The China National Symphony Orchestra (中国国家交响乐团 (Zhōngguó Guójiā Jiāoxiǎng Yuètuán); abbreviated CNSO) is the national orchestra of the People's Republic of China.

It was founded as the Central Philharmonic Orchestra of China (CPOC) in 1956 under the baton of the conductor Li Delun. In 1996, it was restructured and renamed the China National Symphony Orchestra.

Xia Guan is the orchestra's executive director. The orchestra's principal conductor is Michel Plasson, principal resident conductor is Xincao Li, Muhai Tang is the conductor laureate and En Shao is the principal guest conductor.

== History ==

=== Founding and first concert ===

Li Delun conducted the first concert in Beijing in commemoration of the 200th anniversary of the birth of Wolfgang Amadeus Mozart after the founding of CPOC. On October 1, 1959, the concert of Beethoven's Ninth Symphony was performed by the orchestra in Beijing, and all the musicians were Chinese. In 1996, the Central Philharmonic was restructured and renamed the CNSO. At that time, the CNSO not only played much western classical music such as Beethoven, Brahms, Tchaikovsky, and Wagner, but it also introduced many works such as Yellow River Cantata by Chinese composers.

=== First director ===
According to ChinaCulture website, the CNSO's first director, Delun Li, born in 1917, was a famous musician and conductor in China. He graduated from the Shanghai Conservatory in 1943, and he studied in the Moscow Conservatory from 1953 to 1957. He conducted over twenty orchestras throughout the former USSR. In the fall of 1957, he returned to China to be Conductor and Artistic Director of the CNSO. Delun Li, as a guest conductor, toured Spain, Germany, Canada, and the United States. He introduced many Chinese composers' works abroad, for example, The Yellow River Cantata and Song of Mountain Forest. He was awarded the Liszt Memory Medal by the Ministry of Culture and Education of Hungary in 1986, and in 1997, he was awarded the National Medal of Friendship by President Yeltsin of Russia.

=== Beijing Concert Hall ===
The Beijing Concert Hall was founded as the Center Cinema in 1927. It was rebuilt for the CNSO in 1960 on the Beixinhuajie in Xicheng District which is on the south of Liubukou. The Beijing Concert Hall can accommodate an audience of up to 1,024 people.

=== Reform era ===
During the era of Reform and Opening Up, the CPOC was the first unit of the Ministry of Culture to earn its own money, doing so by recording movie sound tracks.

=== As CNSO ===
CNSO was reconstituted from the Central Philharmonic Orchestra of China in 1996.

== Executive head ==
Currently, Xia Guan, a famous composer, is the executive head of the CNSO. He was born in Henan Province. He graduated from the Department of Composition of the China Central Conservatory of Music and played the violin and erhu. Before being the director of the CNSO, he was the director of the Opera Company at the China Opera and Dance Drama Theatre. Also, he was vice director of the China Oriental Song and Dance Ensemble. He has composed a number of songs which leave a deep impression on the audience. His operatic symphony Mulan Psalm was first performed in Beijing in 2004 and at the Lincoln Center in New York in 2005. "One year later it was the first Chinese opera to be conducted by a foreign conductor, Michael Helmrath, to be played by a foreign orchestra- the Brandenburg Symphony Orchestra and to be sung by foreign artists in Chinese".
Guan's main compositions include: Fantasies Symphoniques: Farewell My Concubine (2005), the Chinese opera Sorrowful Morning, and Mulan Psalm.
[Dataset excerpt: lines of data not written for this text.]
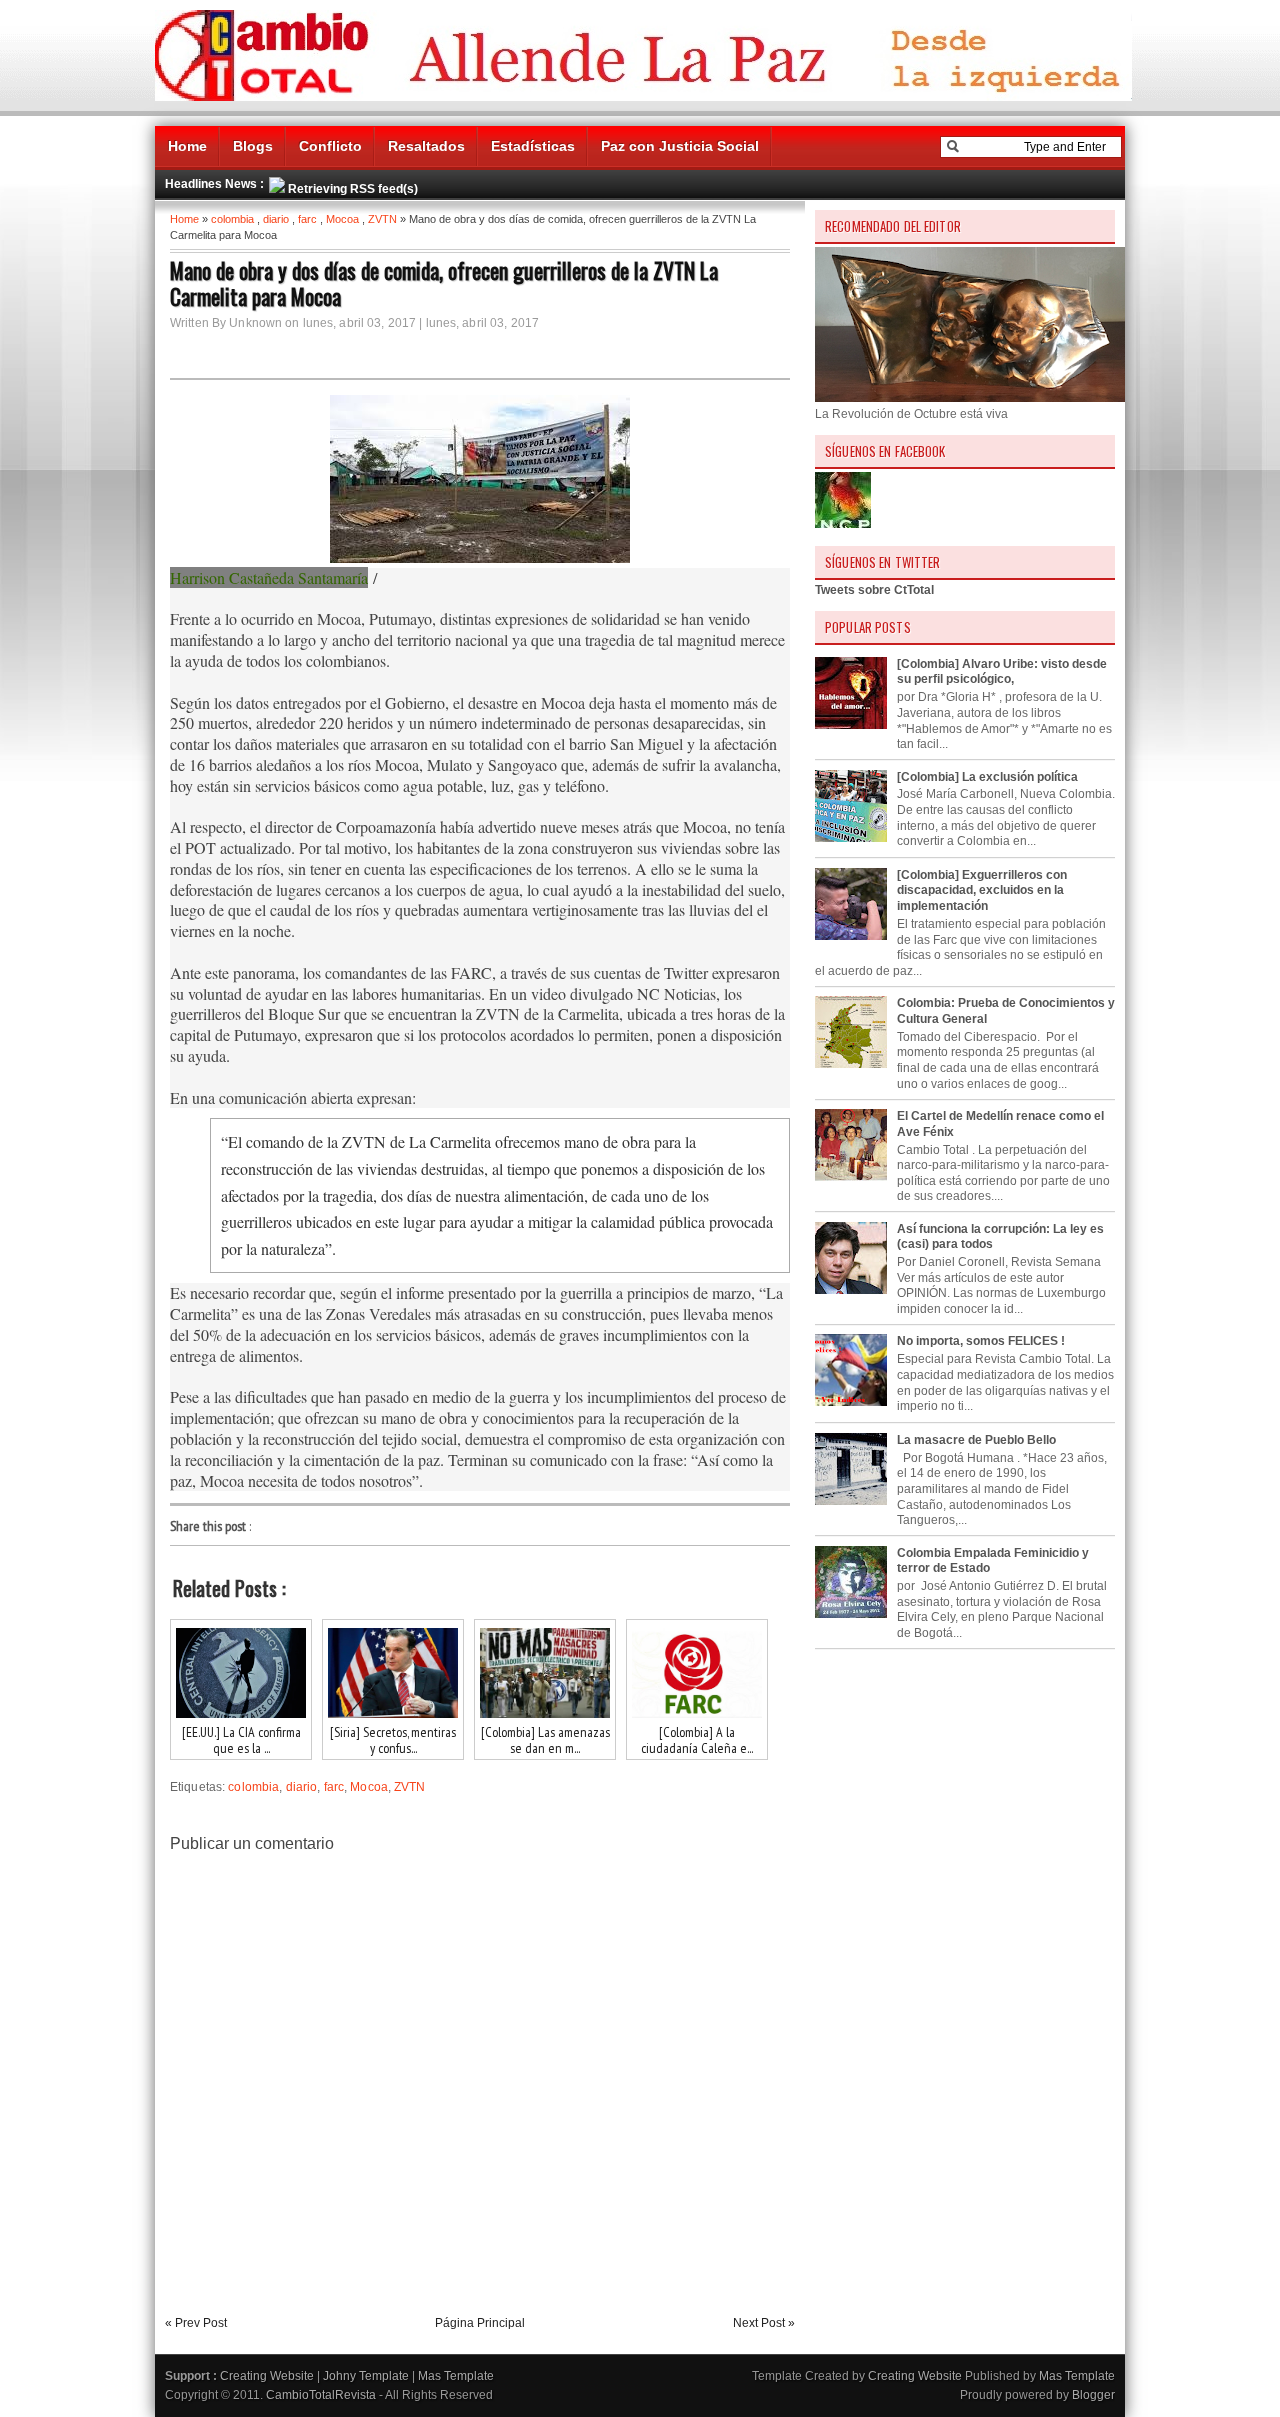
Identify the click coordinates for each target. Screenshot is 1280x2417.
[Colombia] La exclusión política (987, 777)
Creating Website (267, 2376)
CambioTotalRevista (321, 2395)
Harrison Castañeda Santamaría (269, 577)
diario (276, 219)
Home (187, 146)
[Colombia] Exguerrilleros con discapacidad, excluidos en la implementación (982, 890)
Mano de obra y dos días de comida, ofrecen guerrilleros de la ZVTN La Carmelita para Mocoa (444, 283)
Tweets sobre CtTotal (874, 590)
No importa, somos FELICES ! (981, 1341)
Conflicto (330, 146)
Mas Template (456, 2376)
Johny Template (366, 2376)
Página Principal (480, 2323)
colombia (232, 219)
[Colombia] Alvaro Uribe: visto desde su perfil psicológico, (1002, 672)
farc (307, 219)
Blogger (1093, 2395)
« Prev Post (196, 2323)
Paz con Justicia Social (680, 146)
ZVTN (382, 219)
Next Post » (764, 2323)
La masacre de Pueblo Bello (976, 1440)
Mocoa (342, 219)
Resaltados (426, 146)
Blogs (253, 146)
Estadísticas (533, 146)
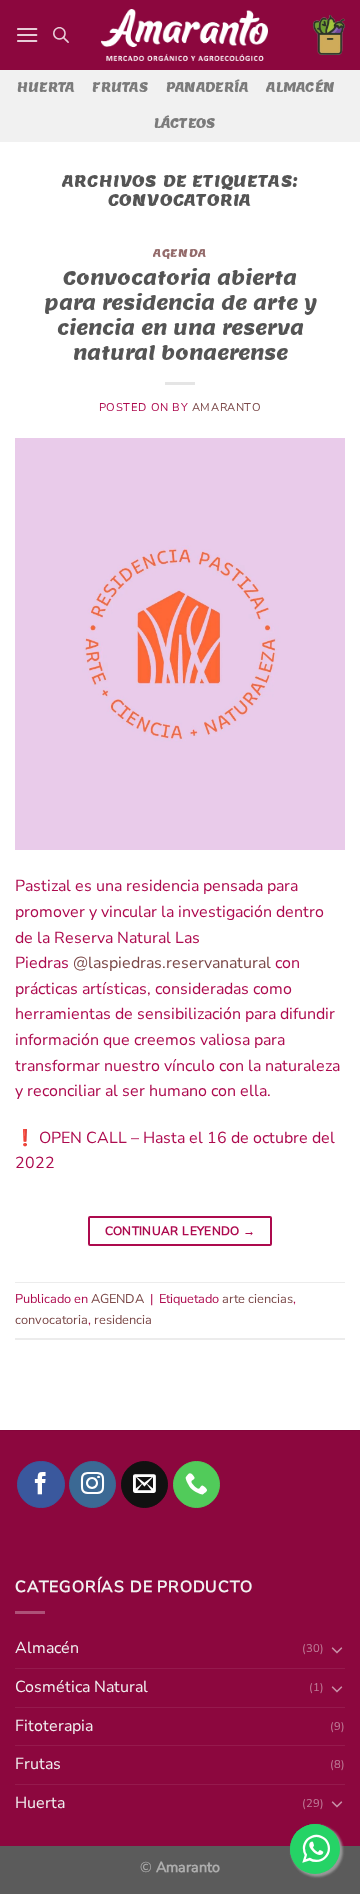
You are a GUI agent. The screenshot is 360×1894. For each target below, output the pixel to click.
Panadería (207, 87)
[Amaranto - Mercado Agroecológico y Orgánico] (184, 35)
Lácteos (185, 123)
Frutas (120, 87)
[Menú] (27, 34)
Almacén (300, 87)
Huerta (46, 87)
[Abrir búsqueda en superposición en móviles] (61, 35)
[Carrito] (329, 35)
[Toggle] (337, 1803)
== Principal conductors ==

The current conductors of CNSO include the French conductor Michel Plasson who was nominated as the Principal Conductor of the CNSO in March 2010. Tang Muhai is the laureate conductor. Xincao Li is the principal resident conductor, Shao En is the principal guest conductor, Xieyang Chen is the guest conductor, and Yunzhi Liu is the concertmaster.

The first principal conductor and artistic director Zuohuang Chen came back from USA and built the CNSO based on the original CPOC. During Chen's tenure during 1996 and 2000, CNSO was believed the best orchestra in China at that time. However, Chen did not accept the contract renewal in 2000 even though CNSO hoped he could continue. The famous conductor Muhai Tang took over the artistic director but left the position one year later without formal resignation due to the conflicts with the executive Songlin Yu. There was no principal conductor or artistic director in CNSO until En Shao took the position in 2006. Shao was in the position for one season only and served as guest conductor afterwards. Finally in 2010, CNSO the 4th principal conductor Michel Plass started to lead CNSO, but he has not been with the title artistic director.

== Diplomatic occasions (2011) ==

- In April 2011, the CNSO performed for Hu Jintao, Russian President Medvedev, and other leaders who attended the third BRICS summit.
- In April 2011, the CNSO performed for the leaders who were at Boao Forum for Asia Annual Conference 2011.
- On August 18, 2011, the CNSO performed for the US Vice President Joe Biden, the Chinese Vice President Xi Jinping, and other government officials in the Great Hall of the People.
- On August 26, 2011, the CNSO performed for the ambassadors from different countries at the Ministry of Foreign Affairs.